Roam incident

Service Outage

Critical Resolved View vendor source →

Roam experienced a critical incident on May 19, 2023, lasting 1h 41m. The incident has been resolved; the full update timeline is below.

Started
May 19, 2023, 03:10 PM UTC
Resolved
May 19, 2023, 04:52 PM UTC
Duration
1h 41m
Detected by Pingoru
May 19, 2023, 03:10 PM UTC

Update timeline

  1. investigating May 19, 2023, 03:10 PM UTC

    We're currently investigating a service outage.

  2. investigating May 19, 2023, 03:10 PM UTC

    We are continuing to investigate this issue.

  3. identified May 19, 2023, 03:33 PM UTC

    Meetings are working again, chat and calendar functionality should be resolved shortly.

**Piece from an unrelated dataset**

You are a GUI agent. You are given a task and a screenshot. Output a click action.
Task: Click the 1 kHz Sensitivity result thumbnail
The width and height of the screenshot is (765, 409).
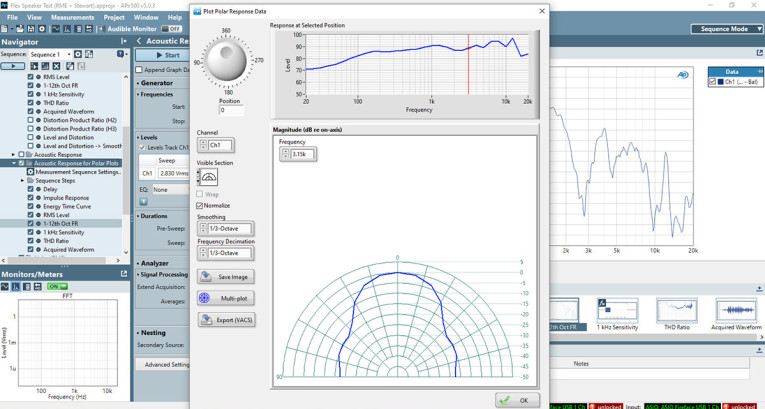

  4. monitoring May 19, 2023, 03:44 PM UTC

    A fix has been implemented and we are monitoring the results.

  5. resolved May 19, 2023, 04:52 PM UTC

    This incident is resolved. We will post a public postmortem and post it by end of day on Monday, May 22nd, 2023.

  6. postmortem May 24, 2023, 09:19 PM UTC

    ## Summary of Impact From 11:02 ET on May 19, 2023 until 11:24 ET Roam was totally unavailable, and Chat and Calendar functionality weren't restored until 11:44 ET. ## Cause A change meant to improve our ability to debug system issues caused performance problems in our backend systems during some usage patterns. Those problems then cascaded to other parts of our backend leading to a complete outage. This was part of the cause of the outage on May 16th, and a code fix had been made the night of May 18th but failed to be deployed. ## Remediation Plan 1. The root cause fix was deployed during the incident. 2. We have instituted a more formal SRE process and dedicated senior staff to consistent production monitoring and early issue identification that we believe would have caught the signs of this before it became an incident at all. 3. We are improving our deployment process to ensure it is more clear which changes are deployed and ensure important fixes are deployed in a timely manner.